WordSegmenterModel (WSM) is based on maximum entropy probability model to detect word boundaries in Chinese text. Chinese text is written without white space between the words, and a computer-based application cannot know a priori which sequence of ideograms form a word. In many natural language processing tasks such as part-of-speech (POS) and named entity recognition (NER) require word segmentation as a initial step.

References:

  • Xue, Nianwen. “Chinese word segmentation as character tagging.” International Journal of Computational Linguistics & Chinese Language Processing, Volume 8, Number 1, February 2003: Special Issue on Word Formation and Chinese Language Processing. 2003.).

Download Copy S3 URI

How to use

Use as part of an nlp pipeline as a substitute of the Tokenizer stage.

document_assembler = DocumentAssembler() \
    .setInputCol("text") \
    .setOutputCol("document")
    
word_segmenter = WordSegmenterModel.pretrained('wordseg_gsd_ud', 'ja')\
.setInputCols("document")\
.setOutputCol("token")     
pipeline = Pipeline(stages=[
document_assembler,
word_segmenter
])
model = pipeline.fit(spark.createDataFrame([[""]]).toDF("text"))
example = spark.createDataFrame([['清代は湖北省が置かれ、そのまま現代の行政区分になっている。']], ["text"])
result = model.transform(example)
val document_assembler = DocumentAssembler()
        .setInputCol("text")
        .setOutputCol("document")
        
val word_segmenter = WordSegmenterModel.pretrained("wordseg_gsd_ud", "ja")
.setInputCols("document")
.setOutputCol("token")
val pipeline = new Pipeline().setStages(Array(document_assembler, word_segmenter))
val data = Seq("清代は湖北省が置かれ、そのまま現代の行政区分になっている。
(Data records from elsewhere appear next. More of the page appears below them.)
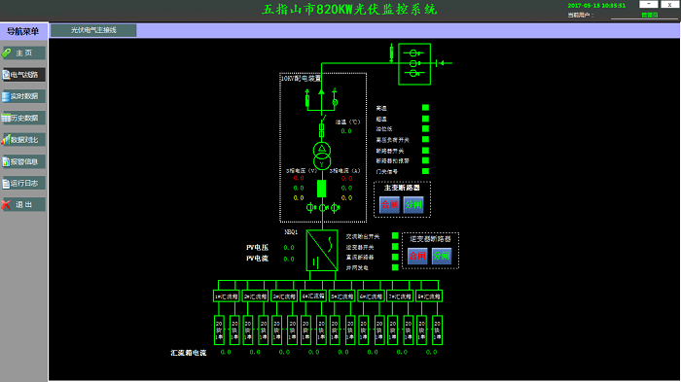Click the transformer symbol with the triangle and Y
This screenshot has height=382, width=681.
pos(322,156)
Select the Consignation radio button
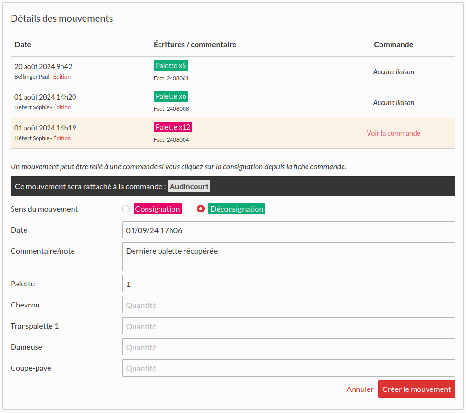The width and height of the screenshot is (466, 413). (x=126, y=209)
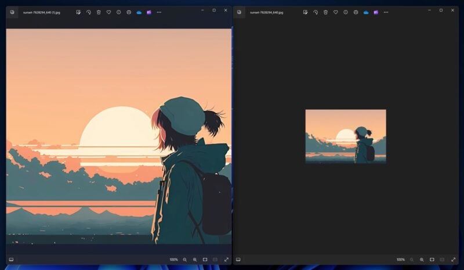464x270 pixels.
Task: Toggle filmstrip view in left window
Action: [x=11, y=260]
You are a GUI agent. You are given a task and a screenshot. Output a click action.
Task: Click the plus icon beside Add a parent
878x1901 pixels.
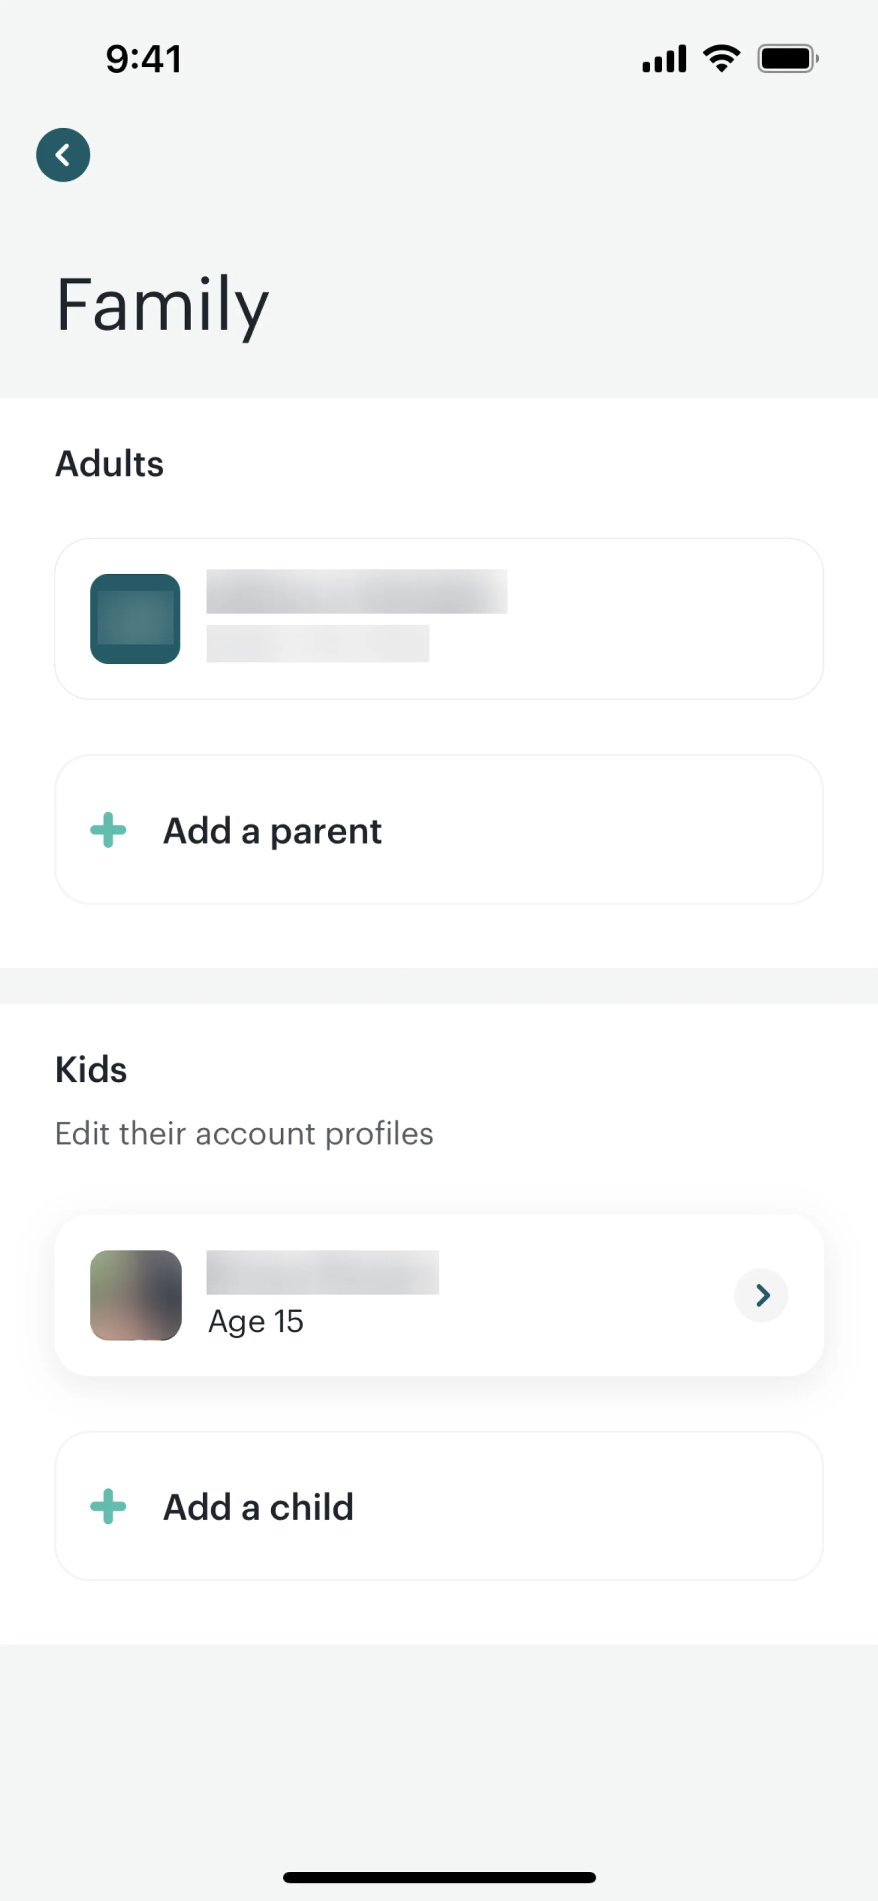coord(108,830)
").toDF("text")
val result = pipeline.fit(data).transform(data)
import nlu

text = ["""清代は湖北省が置かれ、そのまま現代の行政区分になっている。"""]
token_df = nlu.load('ja.segment_words').predict(text, output_level='token')
token_df

Results

+----------------------------------------------------------+------------------------------------------------------------------------------------------------+
|text                                                      |result                                                                                          |
+----------------------------------------------------------+------------------------------------------------------------------------------------------------+
|清代は湖北省が置かれ、そのまま現代の行政区分になっている。|[清代, は, 湖北, 省, が, 置か, れ, 、, その, まま, 現代, の, 行政, 区分, に, なっ, て, いる, 。]|
+----------------------------------------------------------+------------------------------------------------------------------------------------------------+

Model Information

Model Name: wordseg_gsd_ud
Compatibility: Spark NLP 2.7.0+
Edition: Official
Input Labels: [document]
Output Labels: [token]
Language: ja

Data Source

We trained this model on the the Universal Dependenicies data set from Google (GSD-UD).

Asahara, M., Kanayama, H., Tanaka, T., Miyao, Y., Uematsu, S., Mori, S., Matsumoto, Y., Omura, M., & Murawaki, Y. (2018). Universal Dependencies Version 2 for Japanese. In LREC-2018.

Benchmarking

| Model         | precision    | recall       | f1-score     |
|---------------|--------------|--------------|--------------|
| JA_UD-GSD     |      0,7687  |      0,8048  |      0,7863  |